Thankfully, that’s what we have artists for: to challenge and force us to face our darkest fears. And that’s why we have video games like Homefront.
Written by John Milius, a screenwriter of “Apocalypse Now” and “Red Dawn,” Homefront conveys a chilling, gripping, not entirely ludicrous version of America’s fall. Strictly as a game — mechanically, technically — Homefront is pedestrian. But as a provocative, emotionally involving and politically relevant creative experience, it is vital.
Having not played any video game save Tetris since 1992, I don’t have too much to say about Homefront itself. As for the review, a couple quick thoughts: A) When it comes to reviewing video games, I guess humility gave way to hubris long ago and B) I surprised Schiesel isn’t more bullish on America’s greatness considering a review of a totally inconsequential video game not only lands him on the front page of the arts section of America’s purported “newspaper of record,” but finds him being paid to open the bit with a discussion of the macro-sociopolitical views that inform his approach to…playing video games.

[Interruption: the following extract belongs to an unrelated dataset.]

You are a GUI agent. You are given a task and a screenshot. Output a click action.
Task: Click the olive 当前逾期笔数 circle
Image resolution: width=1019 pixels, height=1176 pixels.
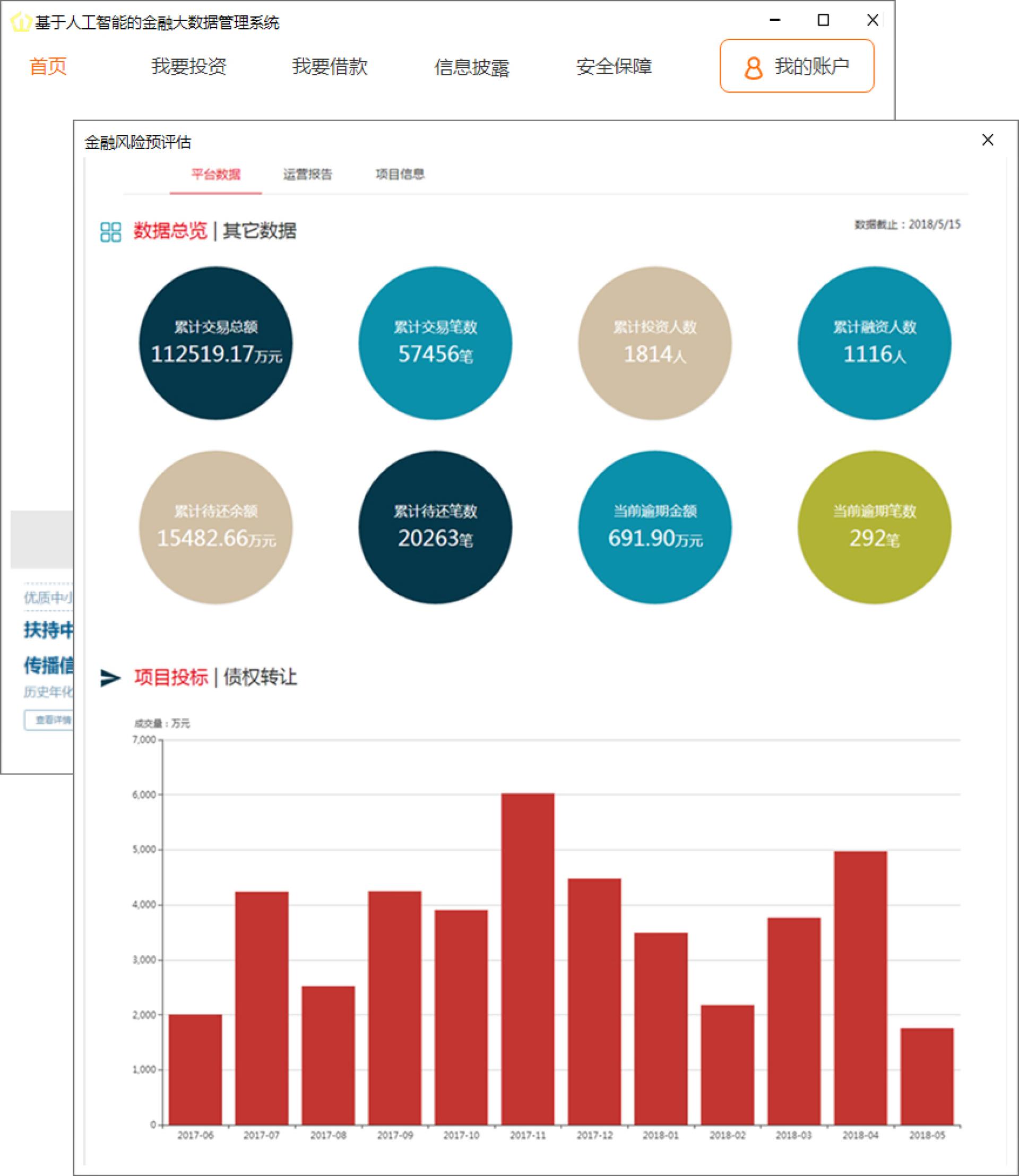[874, 527]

In the scope of the history of both humanity and our nation it seems to me the guy has done more than alright for himself, but, then again, if the New York Times nurtured a sense of scale think of all the crises we’d let go to waste! Seriously, is there anything more “pedestrian” at this point than ignoring a video game’s “pedestrian” mechanics to offer a lecture on its “vital” political meaning?
Come back to me with the “America’s fall” stuff when you’ve been forced to leave your New York Times gig for subsistence farming.